I was going to go to bed and I read this in the Wall Street Journal and, well, I just got mad. The government is giving tax breaks to GM that it doesn’t give to companies it hasn’t taken over. This is what happens when a president decides he’d like to own an auto company. He gives that company breaks that the bailed out companies competitors don’t get. And if that doesn’t steam your beans, wait until you hear about how it’s a scheme to bail out the auto workers’ pension plan. Don’t you wish you could retire at the age of 50 with a nice, fat, taxpayer sponsored pension?
The new GM will be allowed to claim a tax benefit from some $16 billion of net operating losses carried over from the old company, allowing it to avoid paying taxes on future profits, perhaps for years. The issue is a common accounting practice called “tax-loss carry forward,” under which businesses can write off losses against future profits for up to 20 years.

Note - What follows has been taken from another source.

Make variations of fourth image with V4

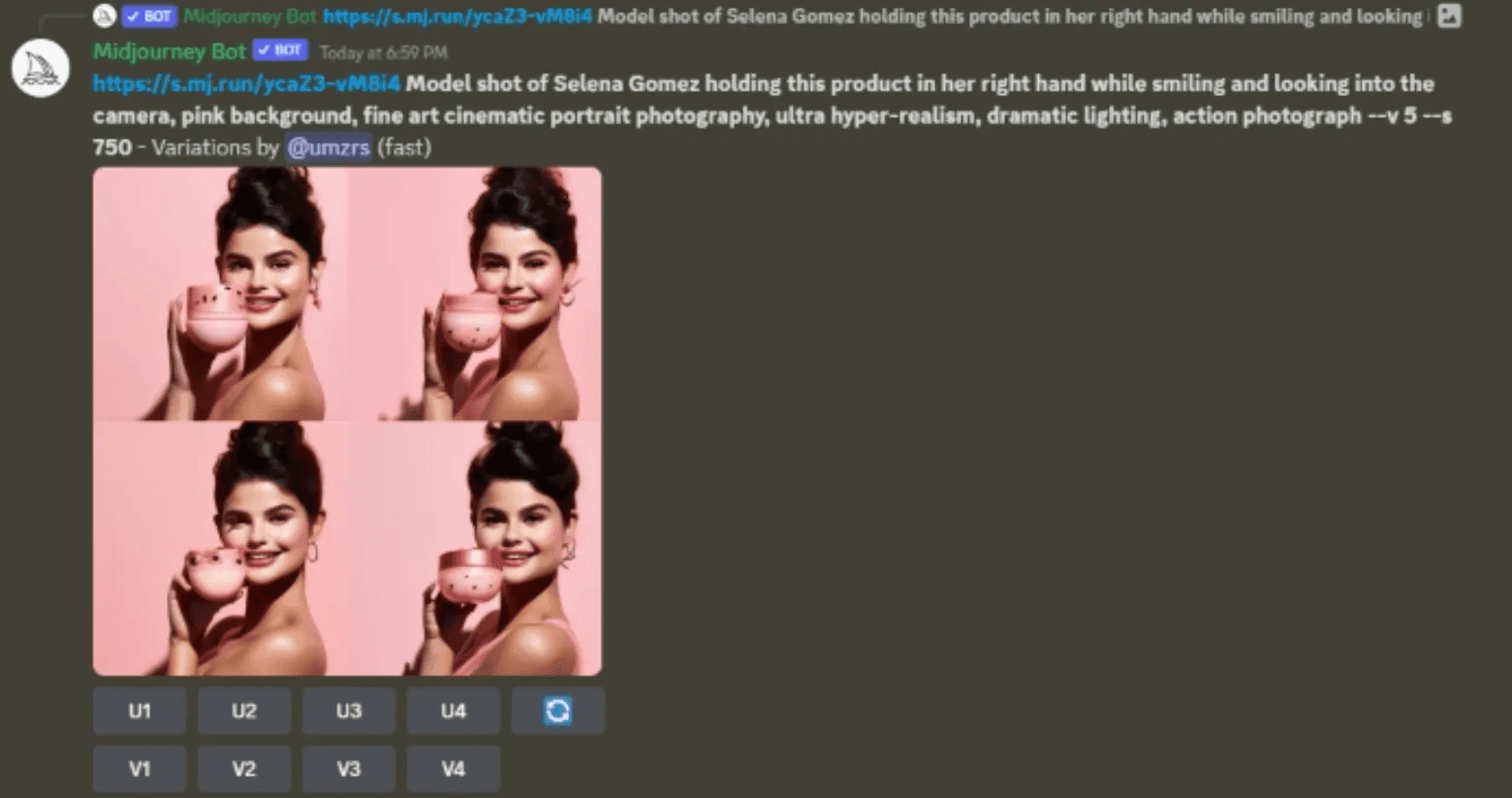[x=454, y=769]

The losses are considered important assets on any company’s balance sheet, but they typically don’t survive bankruptcy. Under a longstanding section of the tax code passed to prevent companies from buying other companies for the purpose of assuming their tax losses, a business that undergoes a change in ownership usually has to forfeit the old company’s net operating losses.
That would normally be the case for GM, except that the government is its new majority shareholder. [...]

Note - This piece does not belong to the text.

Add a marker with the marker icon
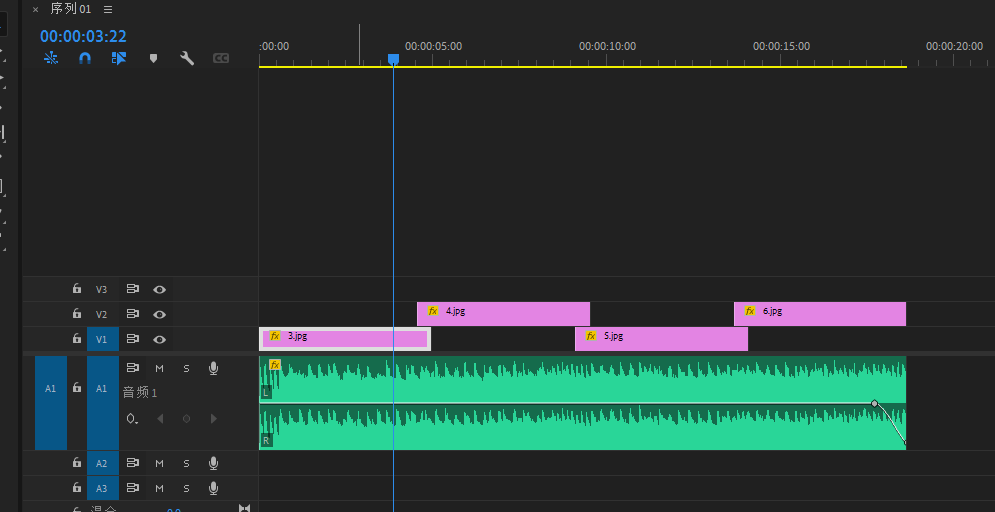 click(x=153, y=59)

According to Duke law professor Jeffrey Coyne, nothing in the tax code permits the preservation of tax attributes like net operating losses in the context of an outright sale like GM’s. “The result seems to retain the cake while eating it,” he says. “They get to sell quickly and without the many procedural protections because this is not a plan. They get to keep the [net operating losses] using a provision that requires the transfer to happen as part of a plan.”
Some insist this doesn’t matter because the government owns 60.8% of GM, and so any tax collection would merely move funds from one federal pocket to another. But the other 39.2% belongs to others who will also benefit from the special exception. And who might that be? Well, after the feds, the biggest stakeholder in the new GM is the United Auto Workers retiree health-care trust, which holds 17.5%. GM says the tax-loss exception will help its “cash position to the benefit of all parties,” and no doubt the tax shelter makes the company more valuable to investors. But it also ensures the company has more cash on hand to pay union retirees, who will vote in 2012.
This is just another slap in the face to the hard working, tax paying Americans who aren’t on the government dole.
Boycott Government Motors!










Karen,
Federal tax receipts are plummeting and this is the Oblama teams concept of a “logical” idea. Reason #10,000,001 to despise this administration and the UAW. May I be so bold to use your site to give a shout out?
SCREW YOU GETTLEFINGER!!!!!!!!!!!!!!!!!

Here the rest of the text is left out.